One day I happened to hear some horticulturalists discussing plants and their nervous systems. They claimed that plants are capable of reacting to their environment. Shortly after that, a friend of mine gave me a beautiful plant, my first. Remembering the words of the plant experts, I vowed to treat it like a member of the family.
At dinner I told the children that plants have feelings, too, and that if we are good to our plant, it will keep blooming for us. My eight-year-old son, Jack, went into the garage and returned with a spoonful of Miracle-Gro and fed it to the plant, saying, “This is good for you and will make you feel better.” Later on, he and my three-year-old daughter said goodnight to the plant and went off to bed.
The next day the plant rallied.
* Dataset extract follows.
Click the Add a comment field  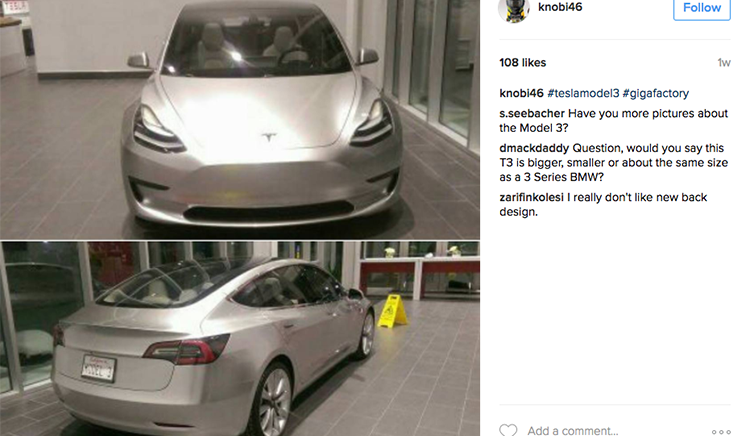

It was straighter and brighter. But then it happened. My three-year-old had a temper tantrum with ear-piercing shrieking. I spoke softly, “Please, Janet, stop screaming. You don’t want the plant to die, do you?” With that, she stomped across the room to the plant, put her mouth right down into the pistil, and, in as loud a voice as possible, screamed, “YOU STUPID IDIOT!”
After I calmed my daughter down, I tried to soothe the plant with, “I know just how you feel. I feel the same way when she screams like that. We have to be strong. Just hang in there.” The plant survived but, sadly, was never the same again. I think it had a plant stroke.
To give you an idea of what my poor little plant suffered that day, the three-year-old grew up to be a rock singer.